*** AVAILABLE DATA Section Begins ***

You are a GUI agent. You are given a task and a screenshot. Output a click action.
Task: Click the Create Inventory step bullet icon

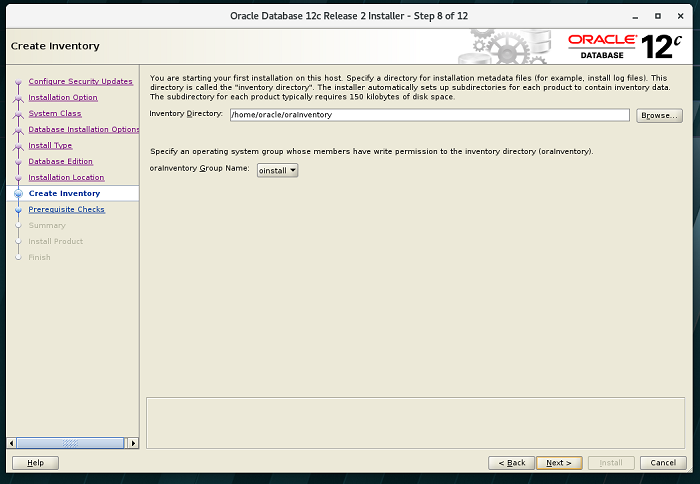tap(18, 193)

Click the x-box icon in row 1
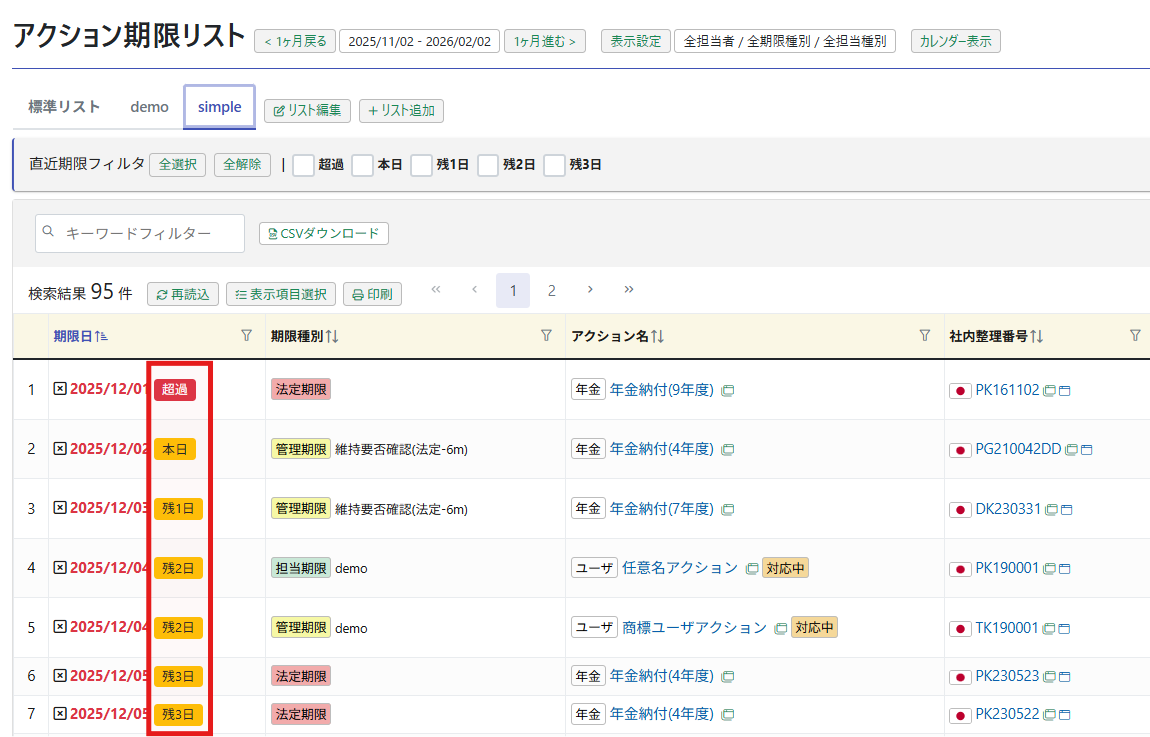(59, 389)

*** AVAILABLE DATA Section Ends ***

WHAT IS EXPECTED: Go through the material above and retype every line exactly, without the images.

ANSWER SECTION:
You are a GUI agent. You are given a task and a screenshot. Output a click action.
Task: Click the Create Inventory step bullet icon

tap(18, 193)

Click the x-box icon in row 1
(59, 389)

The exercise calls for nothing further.